Un nouvel herbicide sur le marché ?

La thaxtomine a la particularité de s’attaquer à l’enzyme qui fabrique la cellulose chez les plantes et, par conséquent, les empêche de croître. En d’autres termes, il s’agit d’un puissant désherbant. Biodégradable, qui plus est : les sols contiennent déjà des microorganismes capables de l’utiliser comme source nutritive (5). La thaxtomine, en tant que biopesticide, offre dès lors une alternative intéressante, aux antipodes des pesticides issus de la synthèse chimique.  Plusieurs sociétés possèdent des brevets pour l’exploitation de cette molécule mais commercialiser la thaxtomine est peu rentable car les coûts de production sont très élevés.
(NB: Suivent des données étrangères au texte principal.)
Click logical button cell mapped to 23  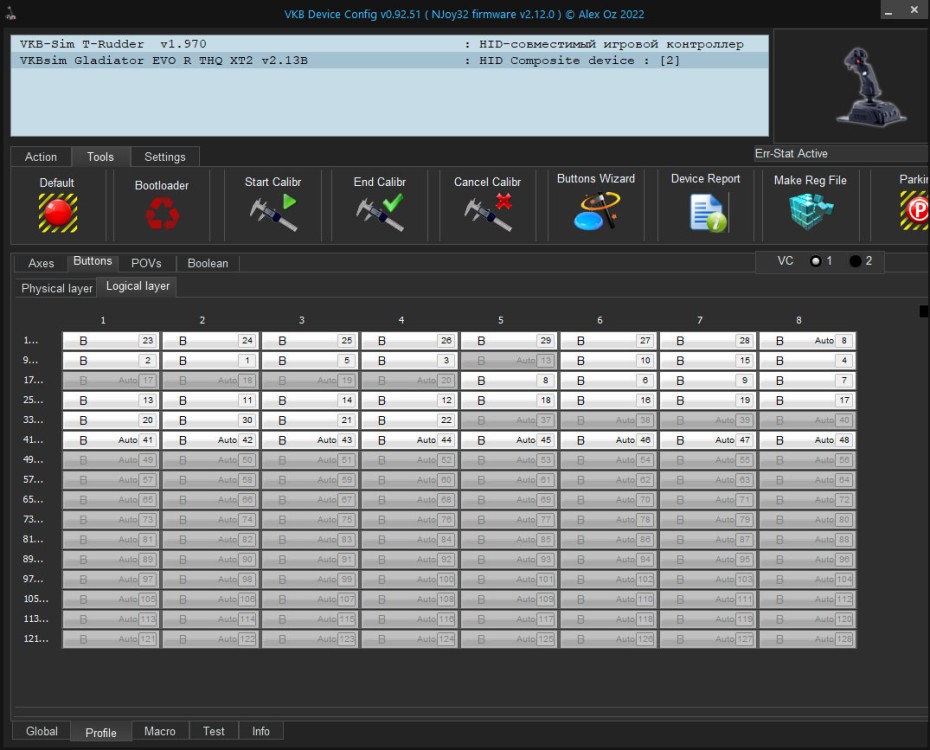tap(110, 341)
Une consultation détaillée des fournisseurs de cette molécules révèle qu’un millième de gramme se vend actuellement entre 260€ et 590 €.

La découverte de Sébastien Rigali,  Samuel Jourdan et leurs collègues de l’Université de Floride va changer la donne, puisque grâce à cette manipulation génétique retirant la fameuse clé qui ferme, la bactérie mutante produit massivement la thaxtomine. « Constitutivement », comme on dit dans le jargon.

Streptomyces scabies n’a finalement rien d’un mouton noir… au bout de quelques modifications génétiques ! Qui n’empêcheront en rien l’émergence de la gale commune : les pommes-de-terre remplies de taches le resteront.  « Avec ce que l’on a découvert, on pourrait essayer de mettre au point un inhibiteur. Mais cela ne nous intéresse pas de trouver un remède juste pour que les patates soient belles ! C’est aux gens à changer leurs habitudes de consommation !» Sans doute serait-il plus simple d’arrêter de manger avec les yeux. Les deux Liégeois n’ont pas l’intention de se transformer en marchands de thaxtomine pour autant. Leurs recherches viennent d’être publiées (6) sur mBio, journal en ligne de référence en microbiologie. Une proposition de brevet a été déposée, en collaboration avec l’université de Floride.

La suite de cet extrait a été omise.